Supplied records:
==================================================
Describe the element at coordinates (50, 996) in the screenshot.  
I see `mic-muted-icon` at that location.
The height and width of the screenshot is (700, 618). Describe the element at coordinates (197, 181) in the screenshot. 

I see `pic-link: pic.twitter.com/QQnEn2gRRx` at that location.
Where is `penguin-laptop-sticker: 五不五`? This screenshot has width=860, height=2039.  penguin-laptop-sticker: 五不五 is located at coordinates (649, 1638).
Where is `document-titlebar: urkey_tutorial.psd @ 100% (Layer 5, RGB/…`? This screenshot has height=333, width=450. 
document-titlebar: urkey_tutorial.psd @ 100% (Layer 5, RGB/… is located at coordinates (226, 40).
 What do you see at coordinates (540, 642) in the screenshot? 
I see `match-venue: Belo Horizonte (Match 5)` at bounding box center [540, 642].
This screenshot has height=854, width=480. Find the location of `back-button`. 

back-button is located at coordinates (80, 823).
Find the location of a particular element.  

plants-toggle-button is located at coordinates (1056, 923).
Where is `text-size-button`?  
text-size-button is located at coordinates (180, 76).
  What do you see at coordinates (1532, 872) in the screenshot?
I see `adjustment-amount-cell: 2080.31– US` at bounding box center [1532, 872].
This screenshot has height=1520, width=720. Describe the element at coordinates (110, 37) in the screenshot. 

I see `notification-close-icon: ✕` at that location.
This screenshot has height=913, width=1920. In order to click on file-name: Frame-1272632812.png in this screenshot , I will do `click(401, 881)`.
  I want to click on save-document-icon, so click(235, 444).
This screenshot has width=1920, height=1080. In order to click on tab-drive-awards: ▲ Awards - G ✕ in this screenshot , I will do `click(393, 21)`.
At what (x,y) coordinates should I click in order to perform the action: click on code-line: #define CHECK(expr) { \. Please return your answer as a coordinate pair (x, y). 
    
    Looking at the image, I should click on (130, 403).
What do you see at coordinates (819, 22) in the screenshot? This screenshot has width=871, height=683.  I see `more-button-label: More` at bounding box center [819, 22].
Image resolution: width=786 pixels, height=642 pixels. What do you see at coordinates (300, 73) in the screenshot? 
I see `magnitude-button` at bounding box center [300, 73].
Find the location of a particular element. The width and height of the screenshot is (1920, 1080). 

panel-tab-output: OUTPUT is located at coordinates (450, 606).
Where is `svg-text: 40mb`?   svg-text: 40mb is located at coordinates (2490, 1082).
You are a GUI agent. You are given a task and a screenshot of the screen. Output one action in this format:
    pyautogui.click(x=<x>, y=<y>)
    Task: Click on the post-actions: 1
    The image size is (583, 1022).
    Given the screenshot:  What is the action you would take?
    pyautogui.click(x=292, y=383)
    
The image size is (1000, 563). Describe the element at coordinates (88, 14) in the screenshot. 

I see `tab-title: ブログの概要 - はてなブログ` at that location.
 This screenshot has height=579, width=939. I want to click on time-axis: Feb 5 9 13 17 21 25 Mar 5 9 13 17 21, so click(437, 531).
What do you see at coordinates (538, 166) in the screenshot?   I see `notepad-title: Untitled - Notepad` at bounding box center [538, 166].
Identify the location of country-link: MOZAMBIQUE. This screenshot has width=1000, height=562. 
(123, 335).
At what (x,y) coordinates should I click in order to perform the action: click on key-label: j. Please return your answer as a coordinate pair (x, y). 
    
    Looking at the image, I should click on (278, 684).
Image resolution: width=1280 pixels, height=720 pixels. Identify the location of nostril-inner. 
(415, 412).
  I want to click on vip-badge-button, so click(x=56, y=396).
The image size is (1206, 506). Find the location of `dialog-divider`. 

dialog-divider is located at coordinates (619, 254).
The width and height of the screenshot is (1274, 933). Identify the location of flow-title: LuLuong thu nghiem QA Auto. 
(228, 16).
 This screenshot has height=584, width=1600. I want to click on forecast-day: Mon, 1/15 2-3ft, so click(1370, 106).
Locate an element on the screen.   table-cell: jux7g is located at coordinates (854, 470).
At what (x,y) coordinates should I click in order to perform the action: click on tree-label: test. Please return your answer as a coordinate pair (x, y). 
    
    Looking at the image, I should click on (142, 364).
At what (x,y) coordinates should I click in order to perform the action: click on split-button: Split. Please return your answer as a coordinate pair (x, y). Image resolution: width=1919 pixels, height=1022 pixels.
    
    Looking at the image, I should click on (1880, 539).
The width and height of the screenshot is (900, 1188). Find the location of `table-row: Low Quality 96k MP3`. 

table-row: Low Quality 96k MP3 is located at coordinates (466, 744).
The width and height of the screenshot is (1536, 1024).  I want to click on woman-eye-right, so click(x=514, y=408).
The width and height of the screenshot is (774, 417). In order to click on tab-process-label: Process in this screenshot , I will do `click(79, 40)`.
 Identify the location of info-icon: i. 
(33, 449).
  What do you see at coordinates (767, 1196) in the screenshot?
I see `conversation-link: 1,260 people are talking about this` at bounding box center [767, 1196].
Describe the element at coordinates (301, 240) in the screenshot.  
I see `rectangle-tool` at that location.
==================================================
Task instructions:
Lay out every line of the listing above as a JSON list of strings, one string per line, leaving out the blank lines.

The answer:
[
  "Describe the element at coordinates (50, 996) in the screenshot.  ",
  "I see `mic-muted-icon` at that location.",
  "The height and width of the screenshot is (700, 618). Describe the element at coordinates (197, 181) in the screenshot. ",
  "I see `pic-link: pic.twitter.com/QQnEn2gRRx` at that location.",
  "Where is `penguin-laptop-sticker: 五不五`? This screenshot has width=860, height=2039.  penguin-laptop-sticker: 五不五 is located at coordinates (649, 1638).",
  "Where is `document-titlebar: urkey_tutorial.psd @ 100% (Layer 5, RGB/…`? This screenshot has height=333, width=450. ",
  "document-titlebar: urkey_tutorial.psd @ 100% (Layer 5, RGB/… is located at coordinates (226, 40).",
  " What do you see at coordinates (540, 642) in the screenshot? ",
  "I see `match-venue: Belo Horizonte (Match 5)` at bounding box center [540, 642].",
  "This screenshot has height=854, width=480. Find the location of `back-button`. ",
  "back-button is located at coordinates (80, 823).",
  "Find the location of a particular element.  ",
  "plants-toggle-button is located at coordinates (1056, 923).",
  "Where is `text-size-button`?  ",
  "text-size-button is located at coordinates (180, 76).",
  "  What do you see at coordinates (1532, 872) in the screenshot?",
  "I see `adjustment-amount-cell: 2080.31– US` at bounding box center [1532, 872].",
  "This screenshot has height=1520, width=720. Describe the element at coordinates (110, 37) in the screenshot. ",
  "I see `notification-close-icon: ✕` at that location.",
  "This screenshot has height=913, width=1920. In order to click on file-name: Frame-1272632812.png in this screenshot , I will do `click(401, 881)`.",
  "  I want to click on save-document-icon, so click(235, 444).",
  "This screenshot has width=1920, height=1080. In order to click on tab-drive-awards: ▲ Awards - G ✕ in this screenshot , I will do `click(393, 21)`.",
  "At what (x,y) coordinates should I click in order to perform the action: click on code-line: #define CHECK(expr) { \\. Please return your answer as a coordinate pair (x, y). ",
  "    Looking at the image, I should click on (130, 403).",
  "What do you see at coordinates (819, 22) in the screenshot? This screenshot has width=871, height=683.  I see `more-button-label: More` at bounding box center [819, 22].",
  "Image resolution: width=786 pixels, height=642 pixels. What do you see at coordinates (300, 73) in the screenshot? ",
  "I see `magnitude-button` at bounding box center [300, 73].",
  "Find the location of a particular element. The width and height of the screenshot is (1920, 1080). ",
  "panel-tab-output: OUTPUT is located at coordinates (450, 606).",
  "Where is `svg-text: 40mb`?   svg-text: 40mb is located at coordinates (2490, 1082).",
  "You are a GUI agent. You are given a task and a screenshot of the screen. Output one action in this format:",
  "    pyautogui.click(x=<x>, y=<y>)",
  "    Task: Click on the post-actions: 1",
  "    The image size is (583, 1022).",
  "    Given the screenshot:  What is the action you would take?",
  "    pyautogui.click(x=292, y=383)",
  "The image size is (1000, 563). Describe the element at coordinates (88, 14) in the screenshot. ",
  "I see `tab-title: ブログの概要 - はてなブログ` at that location.",
  " This screenshot has height=579, width=939. I want to click on time-axis: Feb 5 9 13 17 21 25 Mar 5 9 13 17 21, so click(437, 531).",
  "What do you see at coordinates (538, 166) in the screenshot?   I see `notepad-title: Untitled - Notepad` at bounding box center [538, 166].",
  "Identify the location of country-link: MOZAMBIQUE. This screenshot has width=1000, height=562. ",
  "(123, 335).",
  "At what (x,y) coordinates should I click in order to perform the action: click on key-label: j. Please return your answer as a coordinate pair (x, y). ",
  "    Looking at the image, I should click on (278, 684).",
  "Image resolution: width=1280 pixels, height=720 pixels. Identify the location of nostril-inner. ",
  "(415, 412).",
  "  I want to click on vip-badge-button, so click(x=56, y=396).",
  "The image size is (1206, 506). Find the location of `dialog-divider`. ",
  "dialog-divider is located at coordinates (619, 254).",
  "The width and height of the screenshot is (1274, 933). Identify the location of flow-title: LuLuong thu nghiem QA Auto. ",
  "(228, 16).",
  " This screenshot has height=584, width=1600. I want to click on forecast-day: Mon, 1/15 2-3ft, so click(1370, 106).",
  "Locate an element on the screen.   table-cell: jux7g is located at coordinates (854, 470).",
  "At what (x,y) coordinates should I click in order to perform the action: click on tree-label: test. Please return your answer as a coordinate pair (x, y). ",
  "    Looking at the image, I should click on (142, 364).",
  "At what (x,y) coordinates should I click in order to perform the action: click on split-button: Split. Please return your answer as a coordinate pair (x, y). Image resolution: width=1919 pixels, height=1022 pixels.",
  "    Looking at the image, I should click on (1880, 539).",
  "The width and height of the screenshot is (900, 1188). Find the location of `table-row: Low Quality 96k MP3`. ",
  "table-row: Low Quality 96k MP3 is located at coordinates (466, 744).",
  "The width and height of the screenshot is (1536, 1024).  I want to click on woman-eye-right, so click(x=514, y=408).",
  "The width and height of the screenshot is (774, 417). In order to click on tab-process-label: Process in this screenshot , I will do `click(79, 40)`.",
  " Identify the location of info-icon: i. ",
  "(33, 449).",
  "  What do you see at coordinates (767, 1196) in the screenshot?",
  "I see `conversation-link: 1,260 people are talking about this` at bounding box center [767, 1196].",
  "Describe the element at coordinates (301, 240) in the screenshot.  ",
  "I see `rectangle-tool` at that location."
]